> WHAT YOU NEED TO DO
Transcribe exactly the lines below that begin at the line with "Open the Device - 3.1.3 | Debug dropdown" and stop after the line with "Task: Select the Banorte row label", leaving out every picture.

------------------------------------------------

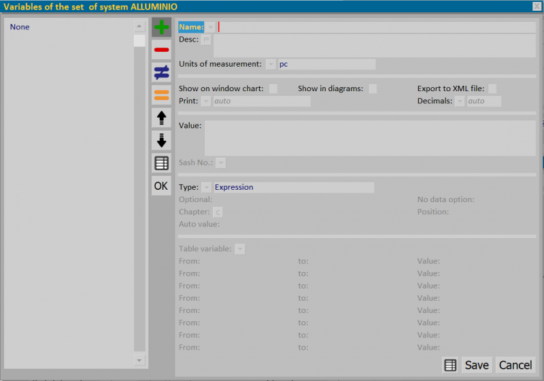Viewport: 544px width, 381px height.
Task: Open the Units of measurement dropdown
Action: coord(271,64)
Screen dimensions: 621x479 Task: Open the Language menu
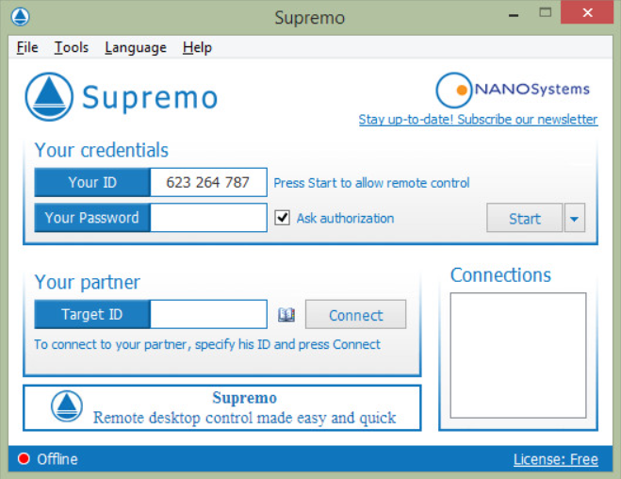pyautogui.click(x=136, y=47)
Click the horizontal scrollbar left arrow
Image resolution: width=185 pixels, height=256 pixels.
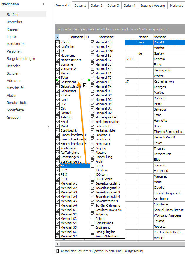pos(58,244)
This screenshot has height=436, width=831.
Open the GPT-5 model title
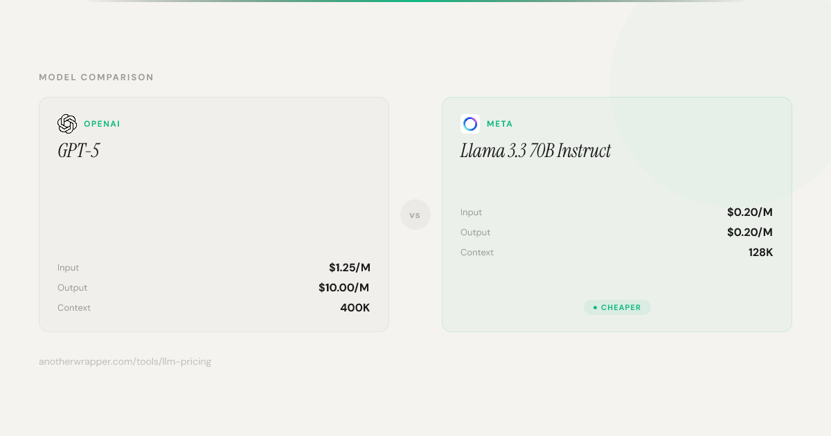click(x=79, y=151)
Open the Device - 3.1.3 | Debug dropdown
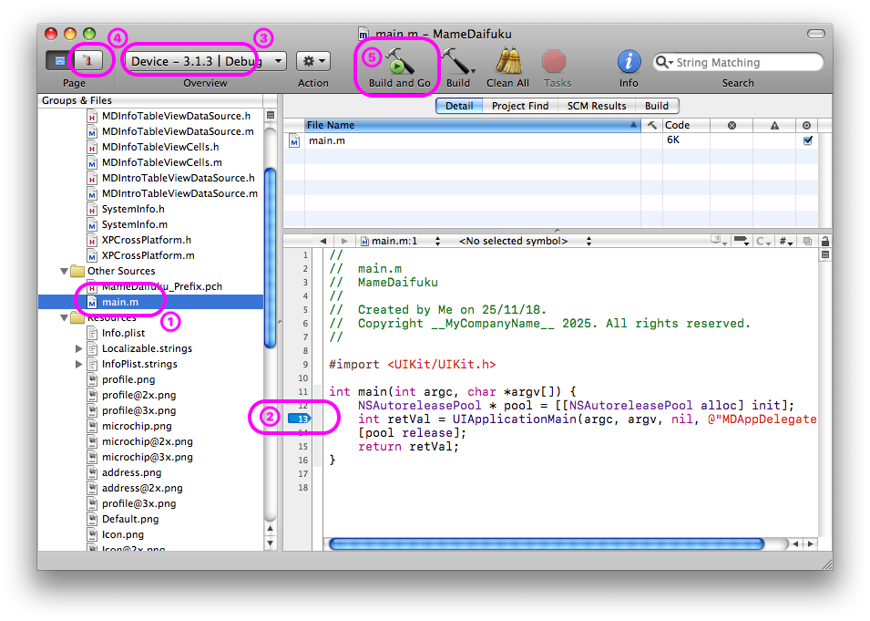Image resolution: width=870 pixels, height=621 pixels. click(207, 61)
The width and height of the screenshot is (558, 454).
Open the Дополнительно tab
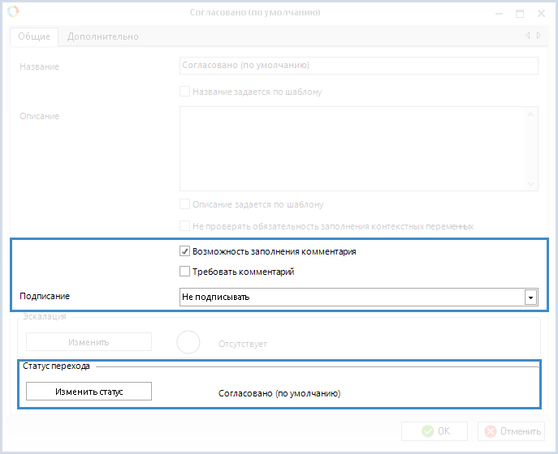[102, 36]
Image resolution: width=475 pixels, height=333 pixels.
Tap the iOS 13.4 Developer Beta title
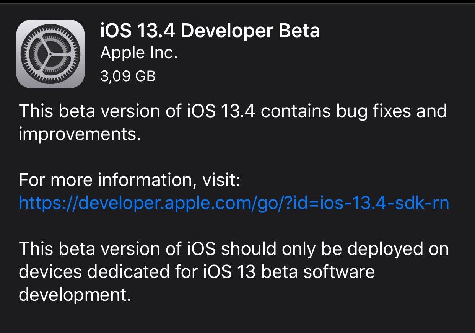tap(210, 31)
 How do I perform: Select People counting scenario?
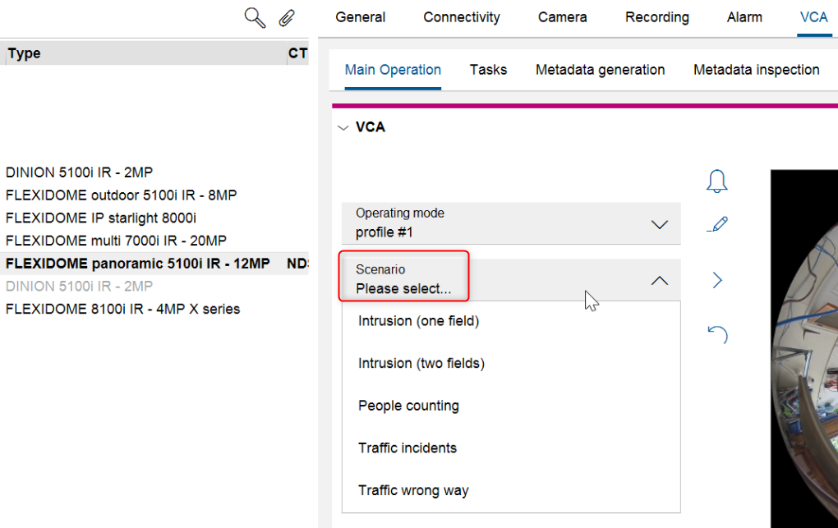click(x=408, y=406)
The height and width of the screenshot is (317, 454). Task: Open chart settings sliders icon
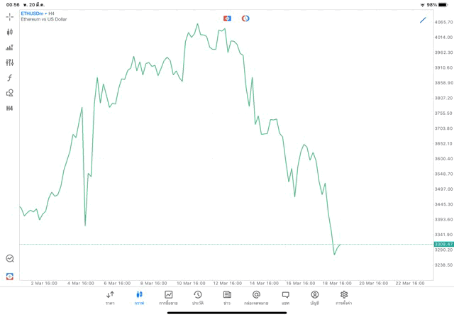(10, 62)
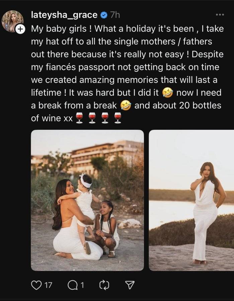Tap the last wine glass emoji in caption
Viewport: 234px width, 301px height.
pos(118,118)
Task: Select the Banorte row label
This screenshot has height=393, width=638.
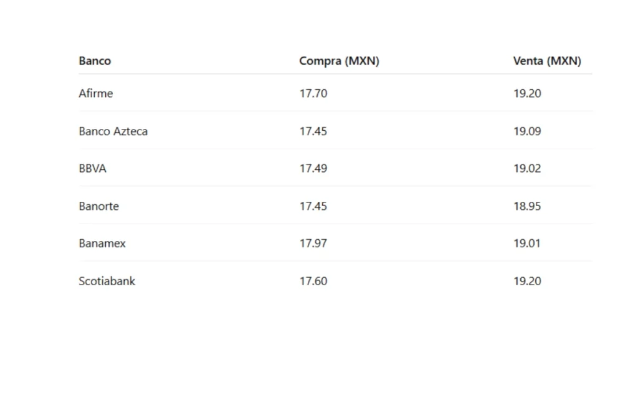Action: 99,206
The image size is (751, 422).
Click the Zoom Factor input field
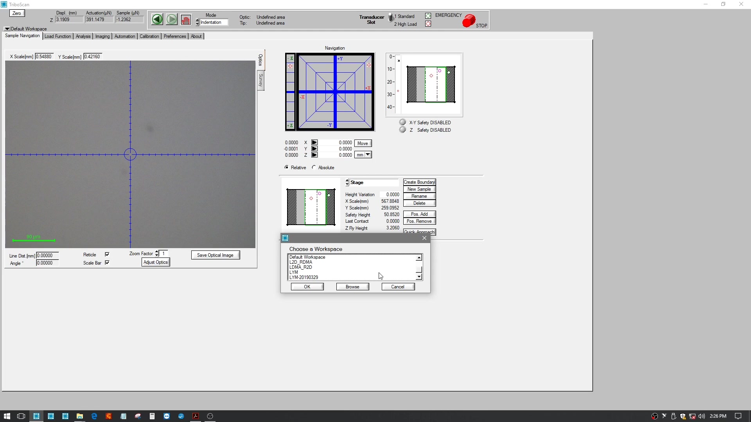click(164, 254)
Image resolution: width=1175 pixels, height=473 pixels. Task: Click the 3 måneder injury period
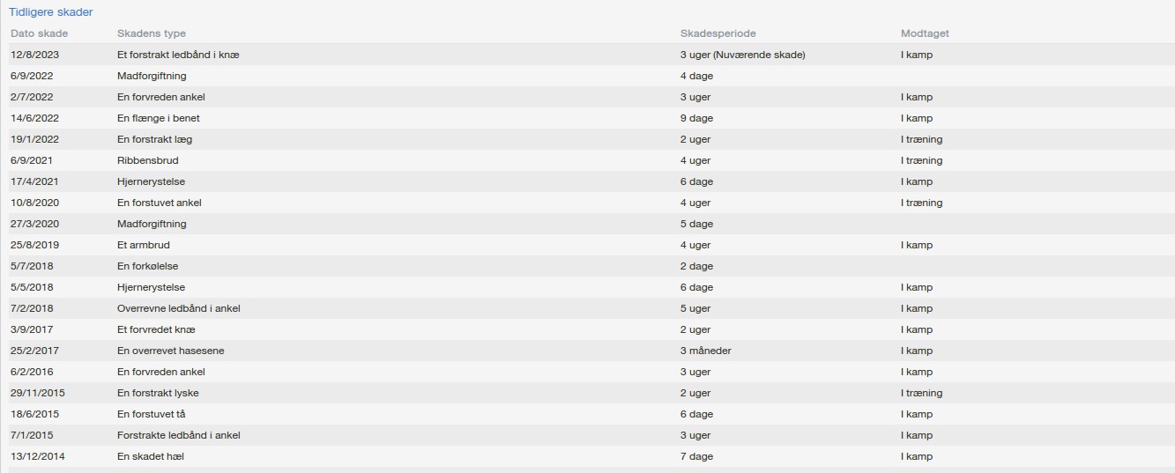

------------------------------------------------

> TASK ANSWER
Open the Device - 3.1.3 | Debug dropdown
Image resolution: width=870 pixels, height=621 pixels. click(207, 61)
The width and height of the screenshot is (558, 454).
Open the Дополнительно tab
[102, 36]
Image resolution: width=475 pixels, height=333 pixels.
Tap the iOS 13.4 Developer Beta title
tap(210, 31)
 How do I perform: Select People counting scenario?
click(x=408, y=406)
The height and width of the screenshot is (317, 454). Task: Open chart settings sliders icon
(10, 62)
Tap the last wine glass emoji in caption
Viewport: 234px width, 301px height.
pos(118,118)
Task: Select the Banorte row label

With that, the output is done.